> _Working data_:

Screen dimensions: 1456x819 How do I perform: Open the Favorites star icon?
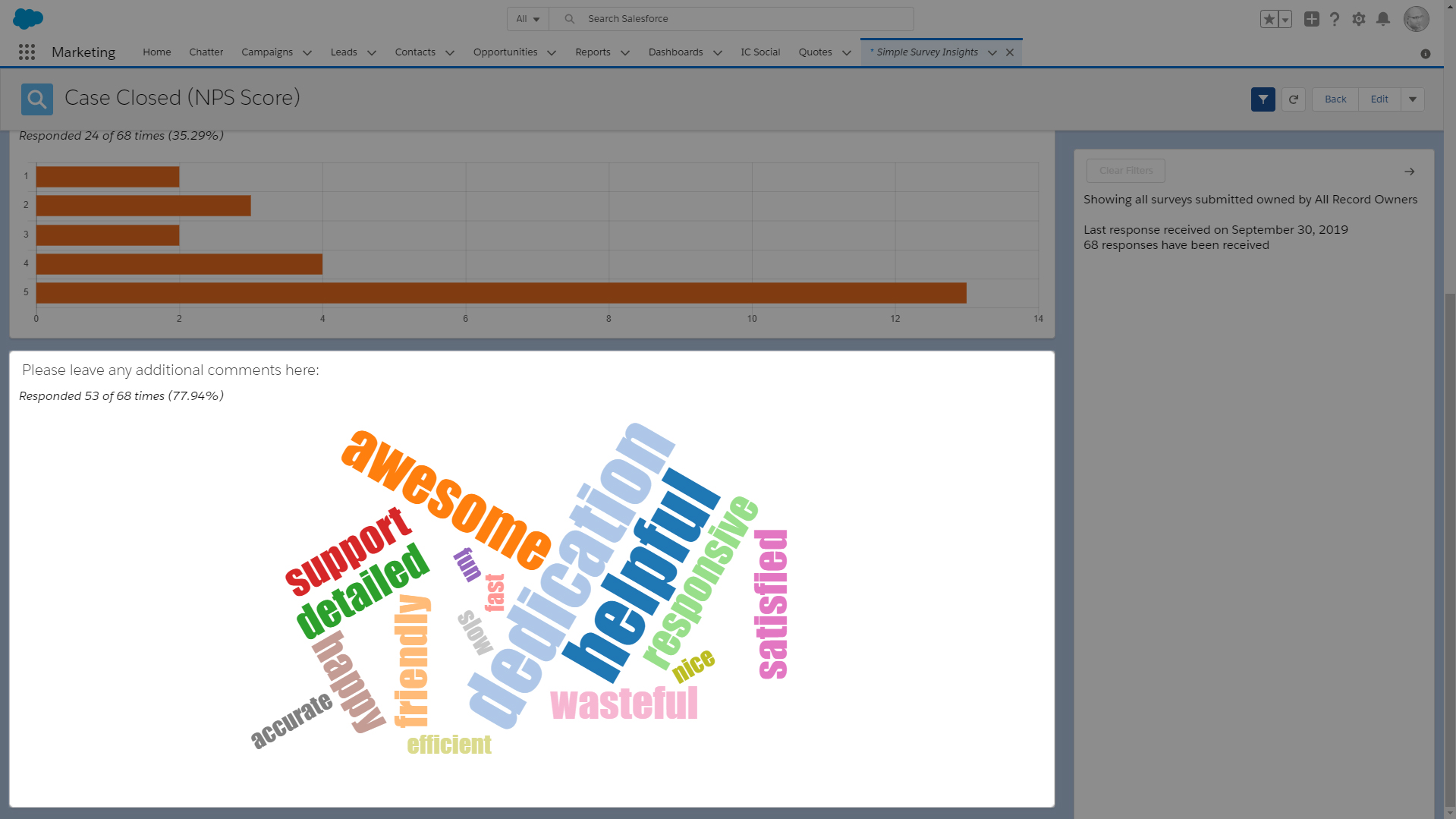tap(1269, 19)
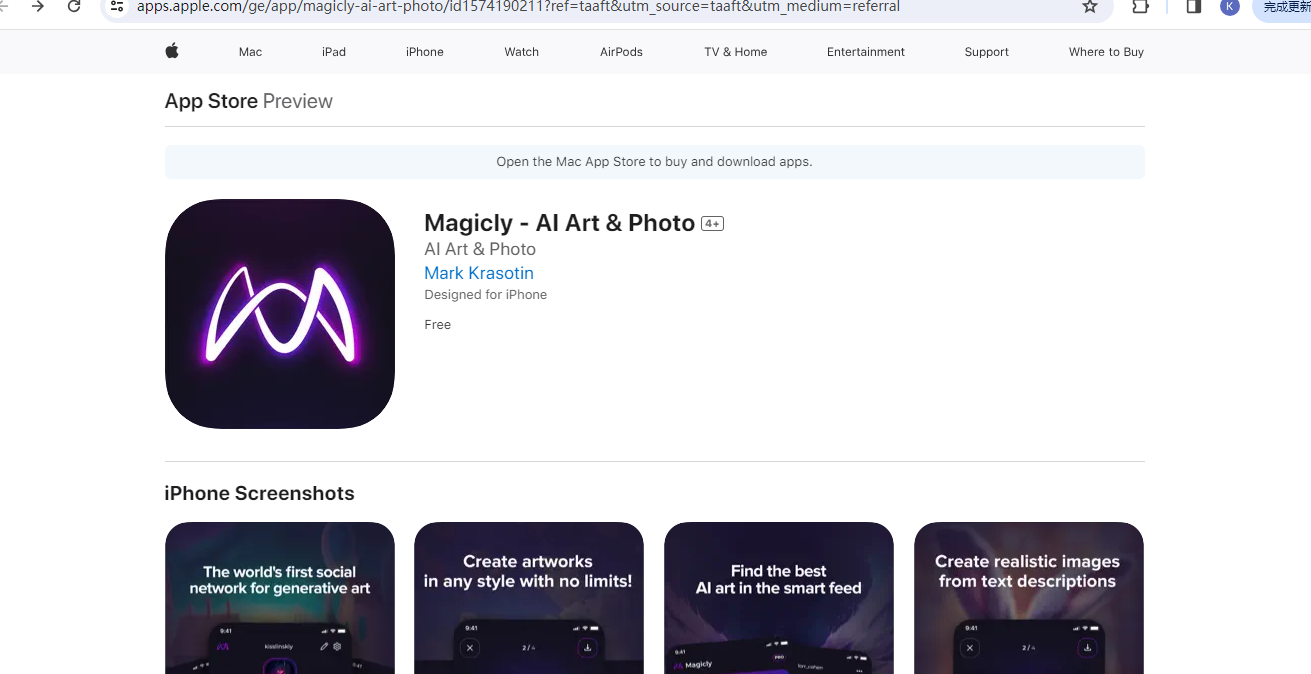Select iPhone in the navigation bar
The width and height of the screenshot is (1311, 674).
pos(425,52)
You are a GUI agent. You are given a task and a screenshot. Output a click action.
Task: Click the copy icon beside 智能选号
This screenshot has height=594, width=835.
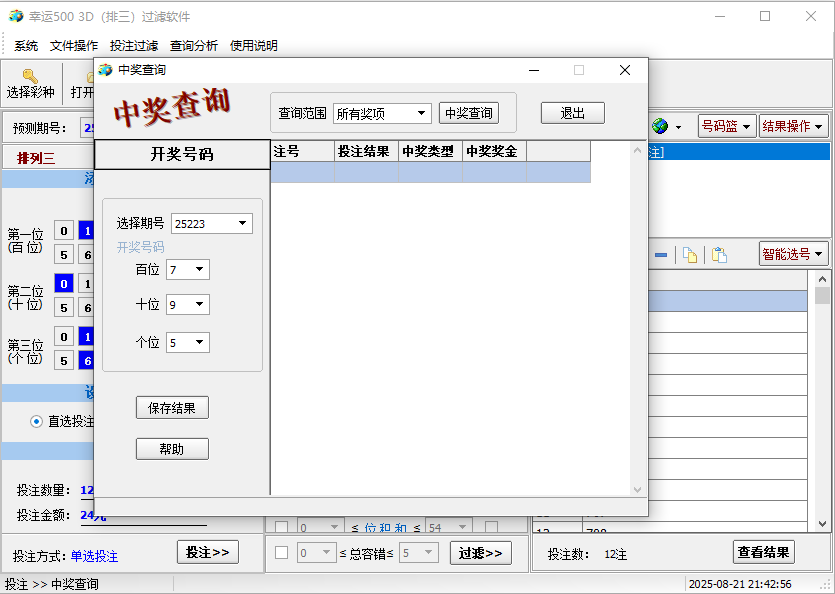tap(690, 255)
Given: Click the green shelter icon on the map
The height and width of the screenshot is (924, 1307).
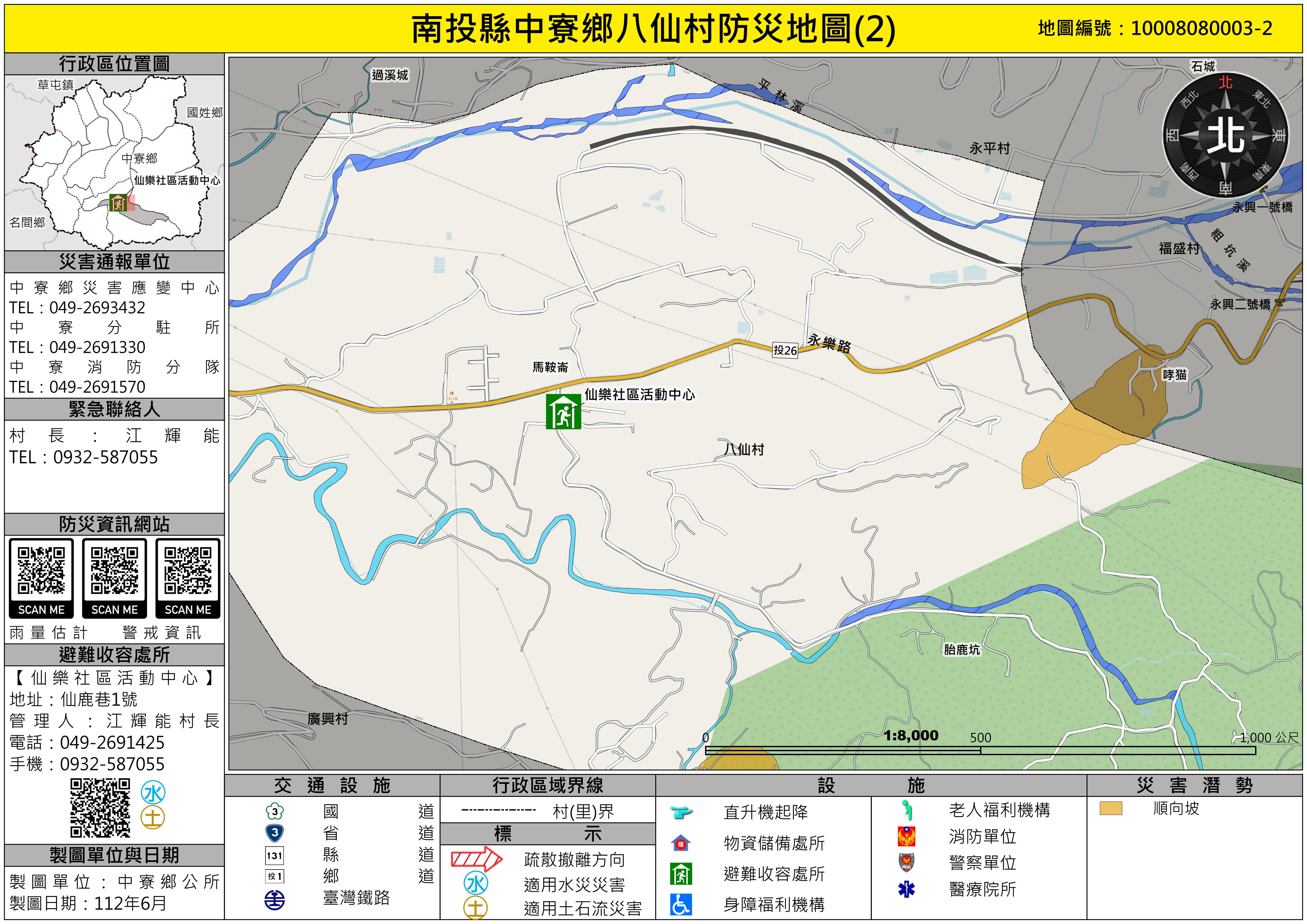Looking at the screenshot, I should (563, 411).
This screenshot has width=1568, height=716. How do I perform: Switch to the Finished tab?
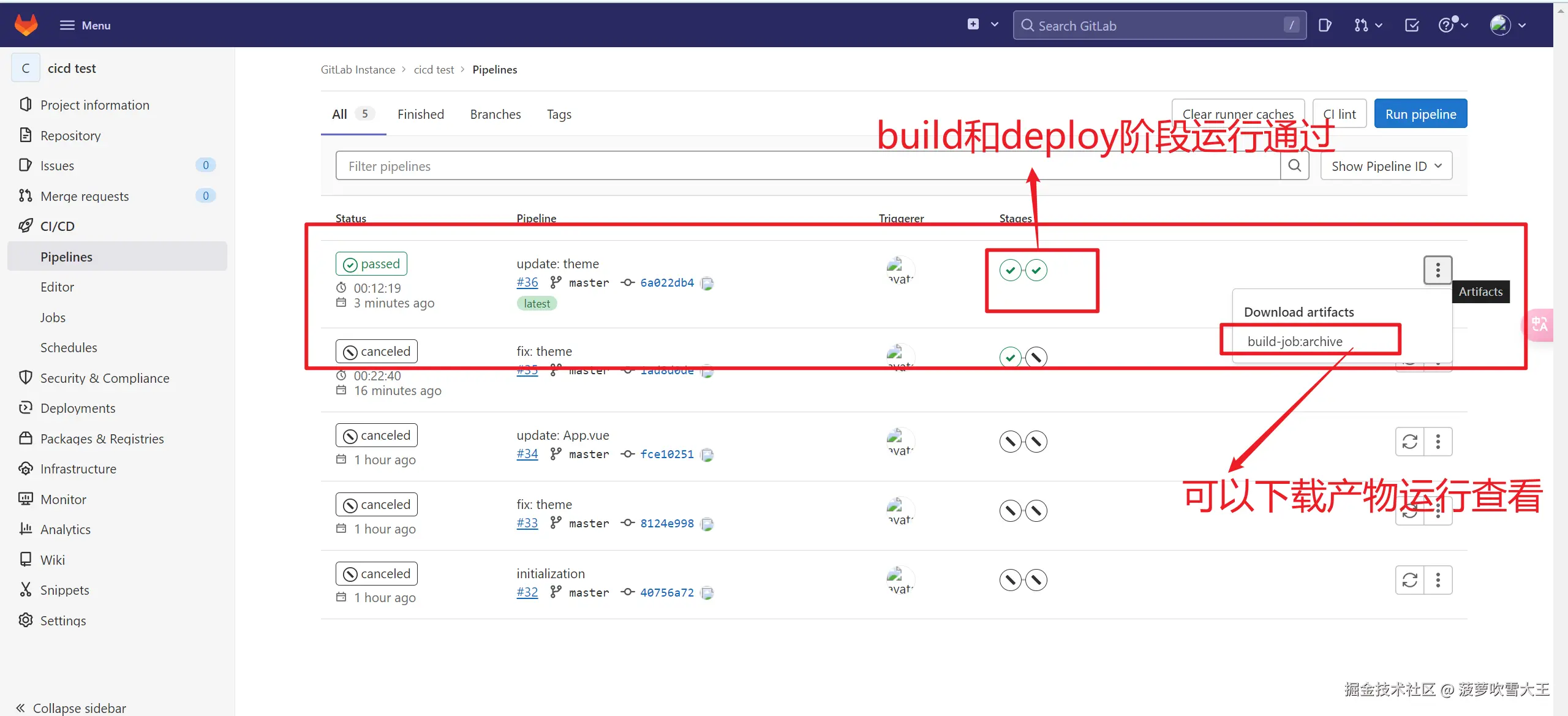pos(420,115)
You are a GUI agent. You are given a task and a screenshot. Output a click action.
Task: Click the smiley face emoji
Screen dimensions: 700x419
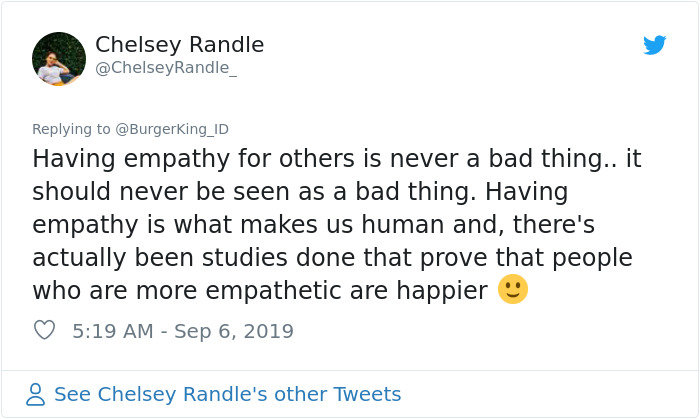pyautogui.click(x=512, y=290)
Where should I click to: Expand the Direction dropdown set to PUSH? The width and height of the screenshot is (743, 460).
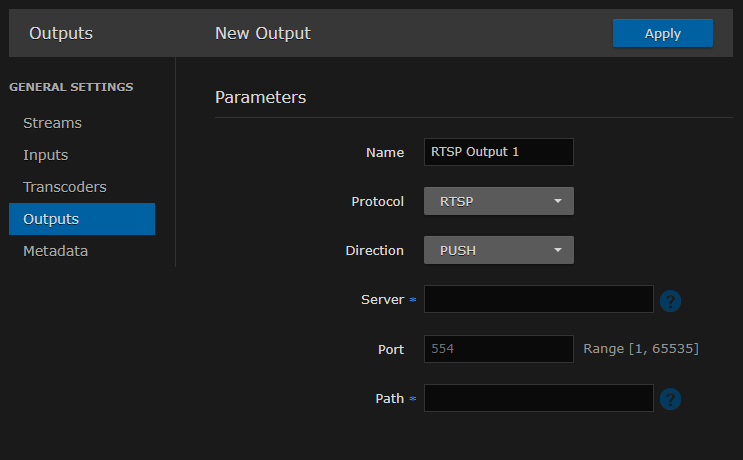coord(499,250)
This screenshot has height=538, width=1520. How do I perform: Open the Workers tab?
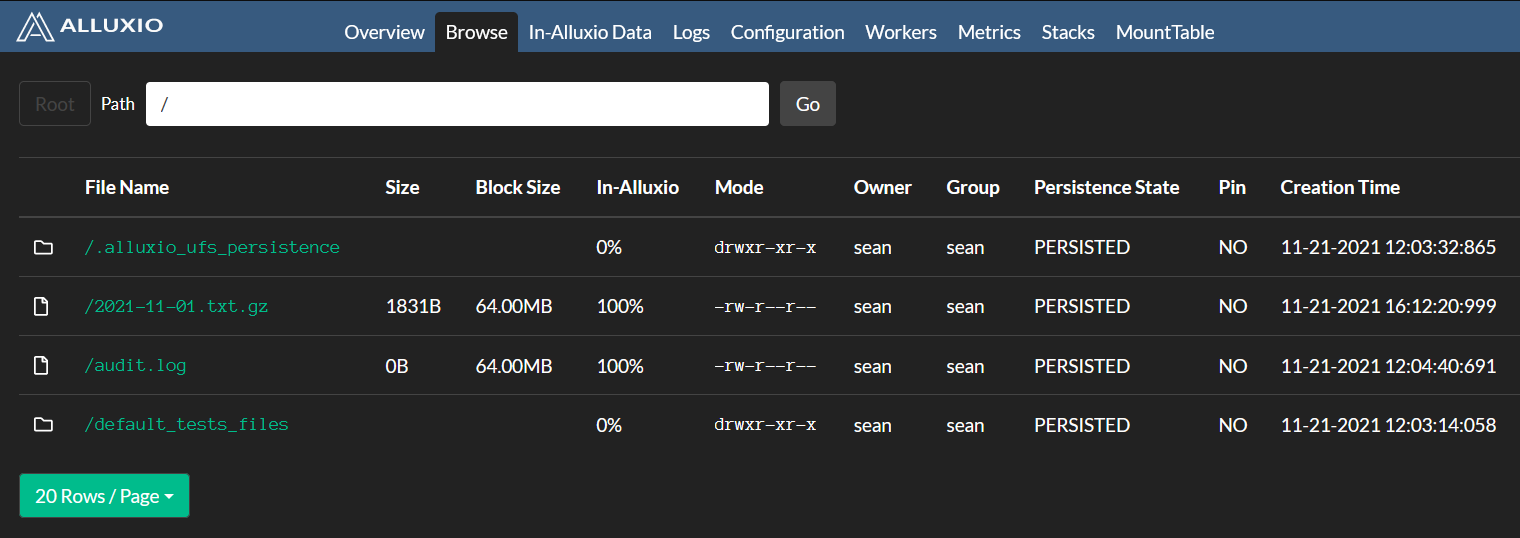pos(901,32)
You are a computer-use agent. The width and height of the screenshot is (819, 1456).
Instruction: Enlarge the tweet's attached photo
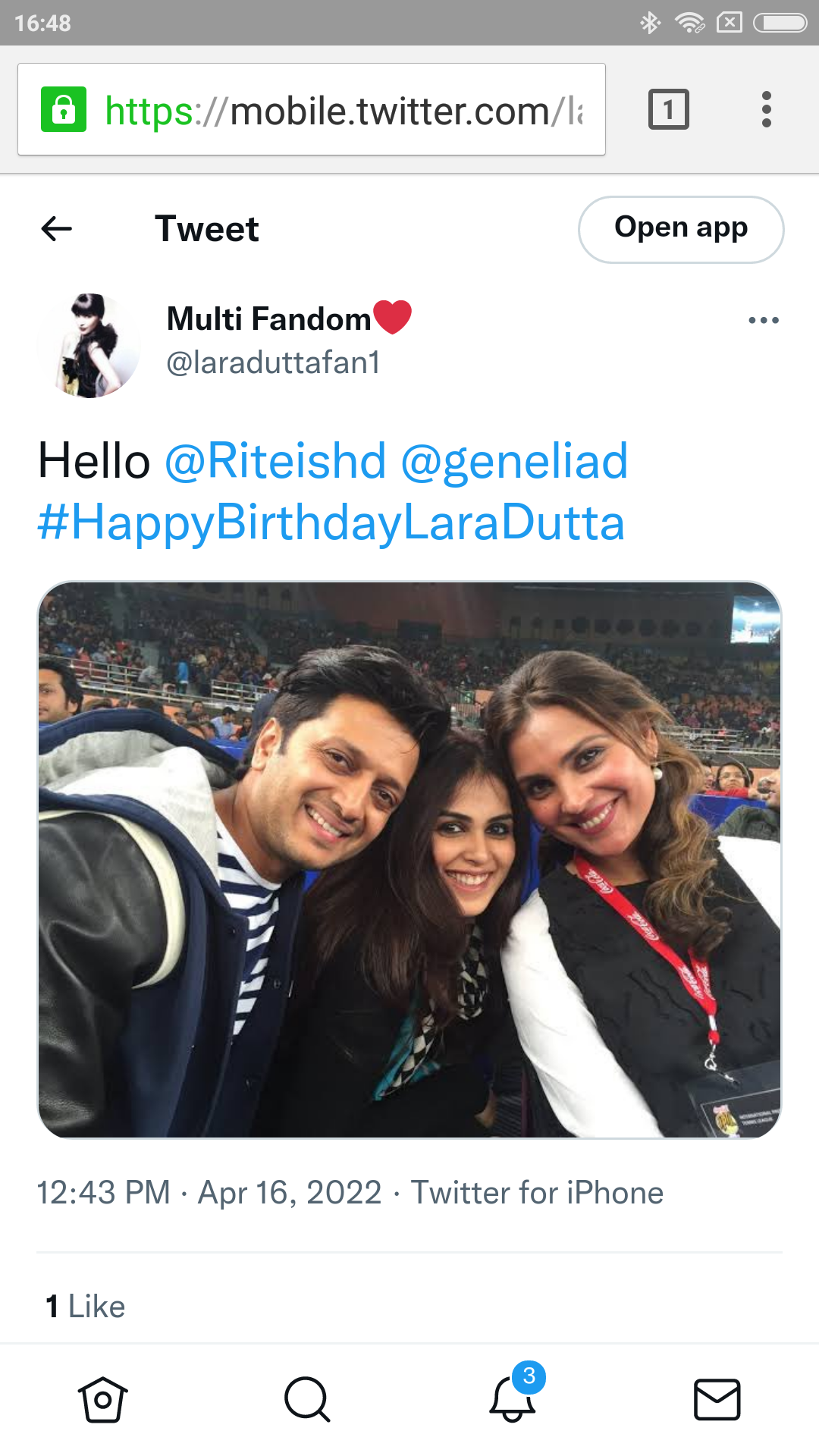click(x=410, y=860)
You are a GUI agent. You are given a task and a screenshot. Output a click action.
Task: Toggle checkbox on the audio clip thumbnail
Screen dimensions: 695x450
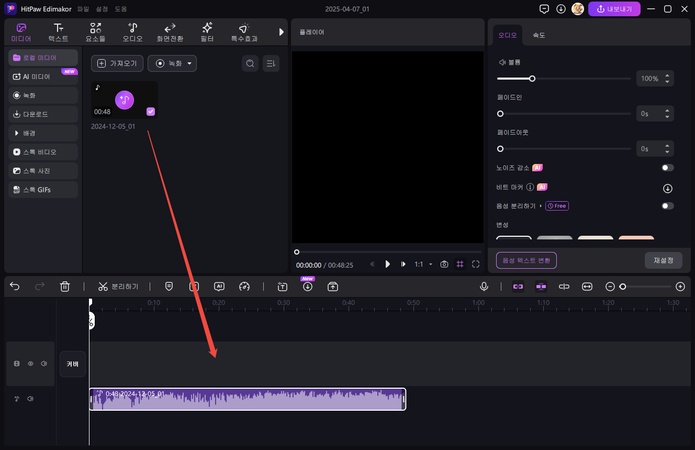click(151, 112)
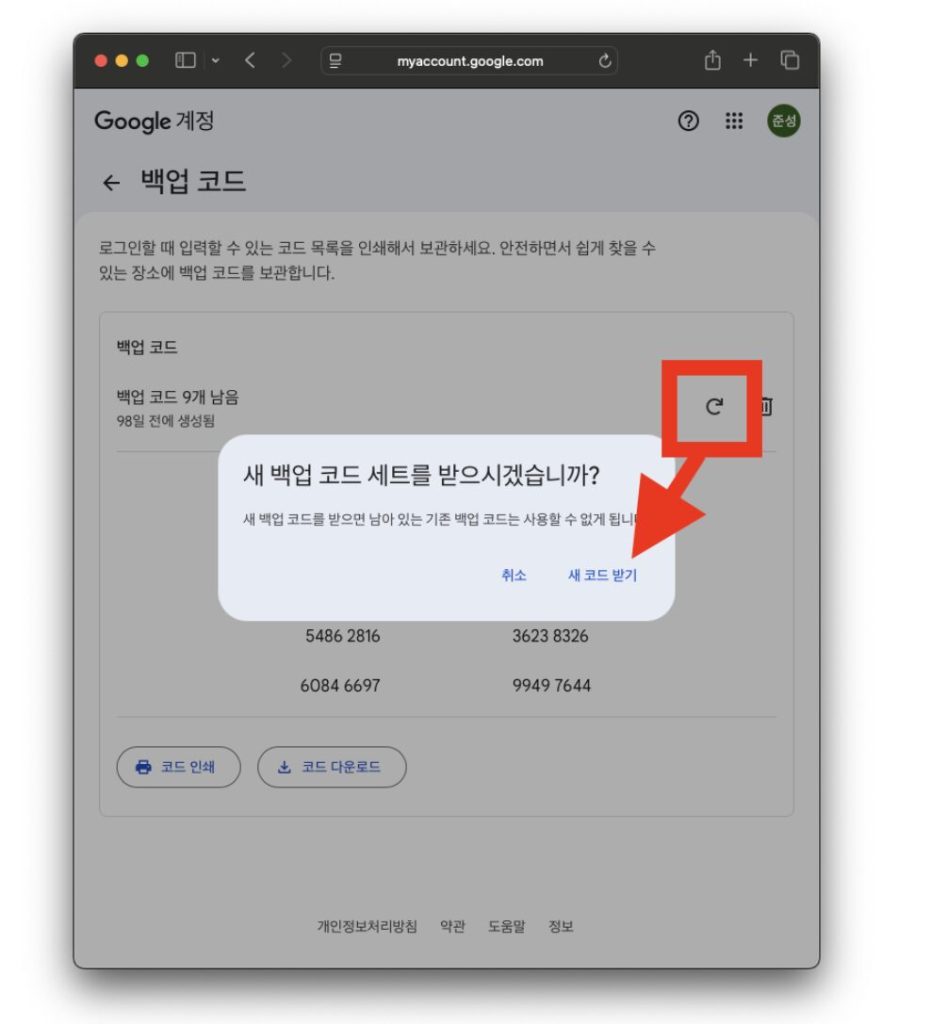Click the 코드 다운로드 download button
931x1024 pixels.
[331, 767]
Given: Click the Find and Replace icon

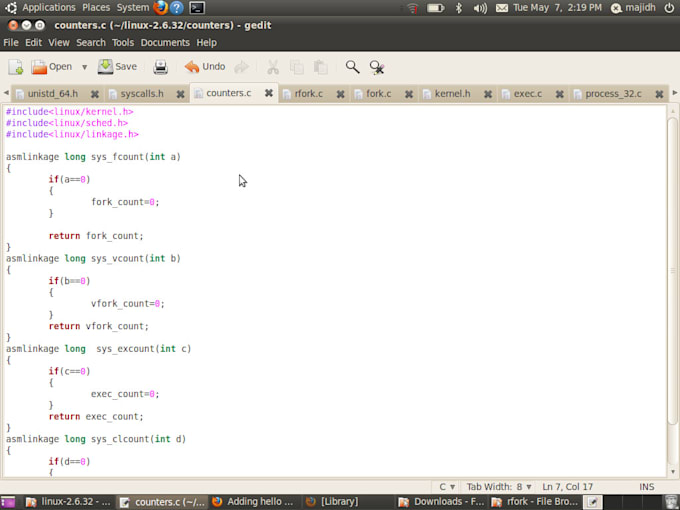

> _Objective_: Collect every line from the rows above that contains the word "dimensions". Case counts.

> _Exercise solution_:
Screen dimensions: 1456x819 How do I perform: Open the Favorites star icon?
Screen dimensions: 700x419
Screen dimensions: 695x450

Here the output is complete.